DATA SECTION:
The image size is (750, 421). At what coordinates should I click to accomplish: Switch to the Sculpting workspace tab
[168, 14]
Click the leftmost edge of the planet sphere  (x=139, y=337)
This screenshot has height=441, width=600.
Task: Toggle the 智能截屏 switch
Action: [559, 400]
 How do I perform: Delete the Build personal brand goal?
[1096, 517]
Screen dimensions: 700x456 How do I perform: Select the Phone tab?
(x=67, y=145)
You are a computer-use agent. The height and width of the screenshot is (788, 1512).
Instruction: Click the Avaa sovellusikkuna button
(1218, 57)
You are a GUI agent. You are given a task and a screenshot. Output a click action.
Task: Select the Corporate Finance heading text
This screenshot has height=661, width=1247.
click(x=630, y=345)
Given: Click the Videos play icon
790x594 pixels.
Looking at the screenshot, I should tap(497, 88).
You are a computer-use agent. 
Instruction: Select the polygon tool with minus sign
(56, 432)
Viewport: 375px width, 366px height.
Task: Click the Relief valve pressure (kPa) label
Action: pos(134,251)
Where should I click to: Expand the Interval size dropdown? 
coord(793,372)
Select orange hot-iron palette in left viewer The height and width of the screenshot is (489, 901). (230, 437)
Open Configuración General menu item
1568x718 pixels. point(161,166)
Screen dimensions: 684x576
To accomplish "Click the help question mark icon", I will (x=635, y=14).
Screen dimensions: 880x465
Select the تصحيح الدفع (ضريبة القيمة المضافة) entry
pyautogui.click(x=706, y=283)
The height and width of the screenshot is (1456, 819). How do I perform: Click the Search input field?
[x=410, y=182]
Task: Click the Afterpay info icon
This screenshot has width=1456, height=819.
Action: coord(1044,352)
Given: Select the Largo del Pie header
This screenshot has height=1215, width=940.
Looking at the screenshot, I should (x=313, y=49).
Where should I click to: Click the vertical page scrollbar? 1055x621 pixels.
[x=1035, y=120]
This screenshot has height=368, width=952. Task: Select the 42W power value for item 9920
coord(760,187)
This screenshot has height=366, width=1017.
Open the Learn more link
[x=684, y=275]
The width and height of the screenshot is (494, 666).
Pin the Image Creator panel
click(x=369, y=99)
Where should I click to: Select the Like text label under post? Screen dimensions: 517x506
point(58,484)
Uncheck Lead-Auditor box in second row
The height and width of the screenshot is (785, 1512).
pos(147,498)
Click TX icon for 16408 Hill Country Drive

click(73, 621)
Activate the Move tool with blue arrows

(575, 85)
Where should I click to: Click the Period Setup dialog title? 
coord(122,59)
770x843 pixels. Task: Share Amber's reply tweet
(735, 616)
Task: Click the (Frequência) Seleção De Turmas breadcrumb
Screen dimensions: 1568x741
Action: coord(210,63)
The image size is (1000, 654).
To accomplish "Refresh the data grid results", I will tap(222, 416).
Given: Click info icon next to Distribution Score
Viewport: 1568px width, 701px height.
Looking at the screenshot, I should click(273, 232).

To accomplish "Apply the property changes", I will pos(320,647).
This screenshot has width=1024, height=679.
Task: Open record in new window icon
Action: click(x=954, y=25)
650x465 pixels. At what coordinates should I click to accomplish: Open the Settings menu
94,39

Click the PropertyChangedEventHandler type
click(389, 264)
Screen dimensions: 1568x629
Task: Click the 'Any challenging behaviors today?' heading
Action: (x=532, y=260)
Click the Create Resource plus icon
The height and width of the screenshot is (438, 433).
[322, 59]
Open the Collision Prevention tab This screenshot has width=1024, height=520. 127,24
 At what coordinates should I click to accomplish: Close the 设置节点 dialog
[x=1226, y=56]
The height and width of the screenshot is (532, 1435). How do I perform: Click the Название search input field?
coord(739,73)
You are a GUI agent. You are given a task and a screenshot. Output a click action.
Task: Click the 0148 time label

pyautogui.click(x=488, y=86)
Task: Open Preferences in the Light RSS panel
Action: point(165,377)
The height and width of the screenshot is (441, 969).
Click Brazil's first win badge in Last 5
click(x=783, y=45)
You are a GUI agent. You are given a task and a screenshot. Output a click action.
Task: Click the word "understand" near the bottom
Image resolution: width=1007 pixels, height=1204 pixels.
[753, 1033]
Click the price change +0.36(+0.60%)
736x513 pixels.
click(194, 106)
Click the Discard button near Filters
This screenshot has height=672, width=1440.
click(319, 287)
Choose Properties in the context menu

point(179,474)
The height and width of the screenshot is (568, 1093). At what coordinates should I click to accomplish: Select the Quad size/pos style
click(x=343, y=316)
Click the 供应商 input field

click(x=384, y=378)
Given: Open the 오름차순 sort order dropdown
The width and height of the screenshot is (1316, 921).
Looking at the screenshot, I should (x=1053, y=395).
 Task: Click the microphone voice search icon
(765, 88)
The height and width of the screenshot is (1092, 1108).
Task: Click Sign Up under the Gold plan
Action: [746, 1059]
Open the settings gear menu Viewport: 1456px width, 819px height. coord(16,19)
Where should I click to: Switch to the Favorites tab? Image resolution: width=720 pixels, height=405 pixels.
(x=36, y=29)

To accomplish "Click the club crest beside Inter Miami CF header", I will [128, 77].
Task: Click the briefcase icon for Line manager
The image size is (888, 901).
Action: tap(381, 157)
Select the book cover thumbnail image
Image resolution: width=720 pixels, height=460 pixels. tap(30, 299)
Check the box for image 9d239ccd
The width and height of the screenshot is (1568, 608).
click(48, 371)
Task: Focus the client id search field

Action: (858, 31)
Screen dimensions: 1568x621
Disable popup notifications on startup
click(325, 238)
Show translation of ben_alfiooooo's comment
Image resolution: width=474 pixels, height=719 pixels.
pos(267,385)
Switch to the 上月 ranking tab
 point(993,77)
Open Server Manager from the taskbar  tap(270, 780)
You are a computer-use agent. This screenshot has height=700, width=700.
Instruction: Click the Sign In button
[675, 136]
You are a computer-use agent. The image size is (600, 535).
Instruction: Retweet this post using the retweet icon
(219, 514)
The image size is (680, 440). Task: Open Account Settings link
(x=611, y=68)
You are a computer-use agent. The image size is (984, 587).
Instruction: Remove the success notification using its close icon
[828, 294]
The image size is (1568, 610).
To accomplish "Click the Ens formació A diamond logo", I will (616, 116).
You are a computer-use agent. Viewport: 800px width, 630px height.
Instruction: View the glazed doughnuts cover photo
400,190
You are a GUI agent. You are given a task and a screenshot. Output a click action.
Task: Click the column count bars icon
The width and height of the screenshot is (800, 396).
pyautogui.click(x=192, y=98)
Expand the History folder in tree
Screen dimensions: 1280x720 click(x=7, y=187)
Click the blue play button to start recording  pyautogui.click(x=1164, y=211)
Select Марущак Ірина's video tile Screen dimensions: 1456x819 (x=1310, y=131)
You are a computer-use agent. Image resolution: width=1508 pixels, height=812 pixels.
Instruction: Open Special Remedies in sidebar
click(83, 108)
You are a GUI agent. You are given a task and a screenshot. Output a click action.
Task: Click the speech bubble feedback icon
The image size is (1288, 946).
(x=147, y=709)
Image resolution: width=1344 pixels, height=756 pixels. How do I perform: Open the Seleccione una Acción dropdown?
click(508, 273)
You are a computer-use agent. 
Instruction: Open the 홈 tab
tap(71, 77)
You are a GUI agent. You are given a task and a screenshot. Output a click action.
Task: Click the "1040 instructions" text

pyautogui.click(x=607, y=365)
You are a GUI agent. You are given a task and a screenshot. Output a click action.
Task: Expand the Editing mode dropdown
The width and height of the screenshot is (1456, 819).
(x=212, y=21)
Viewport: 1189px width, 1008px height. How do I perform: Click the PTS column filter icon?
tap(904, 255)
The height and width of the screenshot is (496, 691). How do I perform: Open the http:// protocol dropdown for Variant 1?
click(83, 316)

EXERCISE:
Repeat all of the data shown above, exactly as it appears.

ANSWER TO THE PROBLEM:
The image size is (750, 421). At what coordinates should I click to accomplish: Switch to the Sculpting workspace tab
[168, 14]
Click the leftmost edge of the planet sphere  (x=139, y=337)
This screenshot has height=441, width=600.
Task: Toggle the 智能截屏 switch
Action: [559, 400]
 How do I perform: Delete the Build personal brand goal?
[1096, 517]
Screen dimensions: 700x456 How do I perform: Select the Phone tab?
(x=67, y=145)
You are a computer-use agent. The height and width of the screenshot is (788, 1512).
Instruction: Click the Avaa sovellusikkuna button
(1218, 57)
You are a GUI agent. You are given a task and a screenshot. Output a click action.
Task: Select the Corporate Finance heading text
This screenshot has height=661, width=1247.
click(x=630, y=345)
Given: Click the Videos play icon
790x594 pixels.
Looking at the screenshot, I should tap(497, 88).
You are a computer-use agent. 
Instruction: Select the polygon tool with minus sign
(56, 432)
Viewport: 375px width, 366px height.
Task: Click the Relief valve pressure (kPa) label
Action: pos(134,251)
Where should I click to: Expand the Interval size dropdown? 
coord(793,372)
Select orange hot-iron palette in left viewer The height and width of the screenshot is (489, 901). (230, 437)
Open Configuración General menu item
1568x718 pixels. point(161,166)
Screen dimensions: 684x576
To accomplish "Click the help question mark icon", I will (x=635, y=14).
Screen dimensions: 880x465
Select the تصحيح الدفع (ضريبة القيمة المضافة) entry
pyautogui.click(x=706, y=283)
The height and width of the screenshot is (1456, 819). How do I perform: Click the Search input field?
[x=410, y=182]
Task: Click the Afterpay info icon
This screenshot has width=1456, height=819.
Action: coord(1044,352)
Given: Select the Largo del Pie header
This screenshot has height=1215, width=940.
Looking at the screenshot, I should (x=313, y=49).
Where should I click to: Click the vertical page scrollbar? 1055x621 pixels.
[x=1035, y=120]
This screenshot has height=368, width=952. Task: Select the 42W power value for item 9920
coord(760,187)
This screenshot has height=366, width=1017.
Open the Learn more link
[x=684, y=275]
The width and height of the screenshot is (494, 666).
Pin the Image Creator panel
click(x=369, y=99)
Where should I click to: Select the Like text label under post? Screen dimensions: 517x506
point(58,484)
Uncheck Lead-Auditor box in second row
The height and width of the screenshot is (785, 1512).
pos(147,498)
Click TX icon for 16408 Hill Country Drive

click(73, 621)
Activate the Move tool with blue arrows

(575, 85)
Where should I click to: Click the Period Setup dialog title? 
coord(122,59)
770x843 pixels. Task: Share Amber's reply tweet
(735, 616)
Task: Click the (Frequência) Seleção De Turmas breadcrumb
Screen dimensions: 1568x741
Action: coord(210,63)
The image size is (1000, 654).
To accomplish "Refresh the data grid results", I will tap(222, 416).
Given: Click info icon next to Distribution Score
Viewport: 1568px width, 701px height.
Looking at the screenshot, I should click(273, 232).

To accomplish "Apply the property changes", I will pos(320,647).
This screenshot has width=1024, height=679.
Task: Open record in new window icon
Action: click(x=954, y=25)
650x465 pixels. At what coordinates should I click to accomplish: Open the Settings menu
94,39

Click the PropertyChangedEventHandler type
click(389, 264)
Screen dimensions: 1568x629
Task: Click the 'Any challenging behaviors today?' heading
Action: (x=532, y=260)
Click the Create Resource plus icon
The height and width of the screenshot is (438, 433).
[322, 59]
Open the Collision Prevention tab This screenshot has width=1024, height=520. 127,24
 At what coordinates should I click to accomplish: Close the 设置节点 dialog
[x=1226, y=56]
The height and width of the screenshot is (532, 1435). How do I perform: Click the Название search input field?
coord(739,73)
You are a GUI agent. You are given a task and a screenshot. Output a click action.
Task: Click the 0148 time label

pyautogui.click(x=488, y=86)
Task: Open Preferences in the Light RSS panel
Action: point(165,377)
The height and width of the screenshot is (441, 969).
Click Brazil's first win badge in Last 5
click(x=783, y=45)
You are a GUI agent. You are given a task and a screenshot. Output a click action.
Task: Click the word "understand" near the bottom
Image resolution: width=1007 pixels, height=1204 pixels.
[753, 1033]
Click the price change +0.36(+0.60%)
736x513 pixels.
click(194, 106)
Click the Discard button near Filters
This screenshot has height=672, width=1440.
click(319, 287)
Choose Properties in the context menu

point(179,474)
The height and width of the screenshot is (568, 1093). At what coordinates should I click to accomplish: Select the Quad size/pos style
click(x=343, y=316)
Click the 供应商 input field

click(x=384, y=378)
Given: Open the 오름차순 sort order dropdown
The width and height of the screenshot is (1316, 921).
Looking at the screenshot, I should (x=1053, y=395).
 Task: Click the microphone voice search icon
(765, 88)
The height and width of the screenshot is (1092, 1108).
Task: Click Sign Up under the Gold plan
Action: [746, 1059]
Open the settings gear menu Viewport: 1456px width, 819px height. coord(16,19)
Where should I click to: Switch to the Favorites tab? Image resolution: width=720 pixels, height=405 pixels.
(x=36, y=29)

To accomplish "Click the club crest beside Inter Miami CF header", I will [128, 77].
Task: Click the briefcase icon for Line manager
The image size is (888, 901).
Action: tap(381, 157)
Select the book cover thumbnail image
Image resolution: width=720 pixels, height=460 pixels. tap(30, 299)
Check the box for image 9d239ccd
The width and height of the screenshot is (1568, 608).
click(48, 371)
Task: Focus the client id search field

Action: (858, 31)
Screen dimensions: 1568x621
Disable popup notifications on startup
click(325, 238)
Show translation of ben_alfiooooo's comment
Image resolution: width=474 pixels, height=719 pixels.
pos(267,385)
Switch to the 上月 ranking tab
 point(993,77)
Open Server Manager from the taskbar  tap(270, 780)
You are a computer-use agent. This screenshot has height=700, width=700.
Instruction: Click the Sign In button
[675, 136]
You are a computer-use agent. The image size is (600, 535).
Instruction: Retweet this post using the retweet icon
(219, 514)
The image size is (680, 440). Task: Open Account Settings link
(x=611, y=68)
You are a computer-use agent. The image size is (984, 587).
Instruction: Remove the success notification using its close icon
[828, 294]
The image size is (1568, 610).
To accomplish "Click the Ens formació A diamond logo", I will (616, 116).
You are a computer-use agent. Viewport: 800px width, 630px height.
Instruction: View the glazed doughnuts cover photo
400,190
You are a GUI agent. You are given a task and a screenshot. Output a click action.
Task: Click the column count bars icon
The width and height of the screenshot is (800, 396).
pyautogui.click(x=192, y=98)
Expand the History folder in tree
Screen dimensions: 1280x720 click(x=7, y=187)
Click the blue play button to start recording  pyautogui.click(x=1164, y=211)
Select Марущак Ірина's video tile Screen dimensions: 1456x819 (x=1310, y=131)
You are a computer-use agent. Image resolution: width=1508 pixels, height=812 pixels.
Instruction: Open Special Remedies in sidebar
click(83, 108)
You are a GUI agent. You are given a task and a screenshot. Output a click action.
Task: Click the speech bubble feedback icon
The image size is (1288, 946).
(x=147, y=709)
Image resolution: width=1344 pixels, height=756 pixels. How do I perform: Open the Seleccione una Acción dropdown?
click(508, 273)
You are a computer-use agent. 
Instruction: Open the 홈 tab
tap(71, 77)
You are a GUI agent. You are given a task and a screenshot. Output a click action.
Task: Click the "1040 instructions" text

pyautogui.click(x=607, y=365)
You are a GUI agent. You are given a task and a screenshot. Output a click action.
Task: Expand the Editing mode dropdown
The width and height of the screenshot is (1456, 819).
(x=212, y=21)
Viewport: 1189px width, 1008px height. How do I perform: Click the PTS column filter icon?
tap(904, 255)
The height and width of the screenshot is (496, 691). How do I perform: Open the http:// protocol dropdown for Variant 1?
click(83, 316)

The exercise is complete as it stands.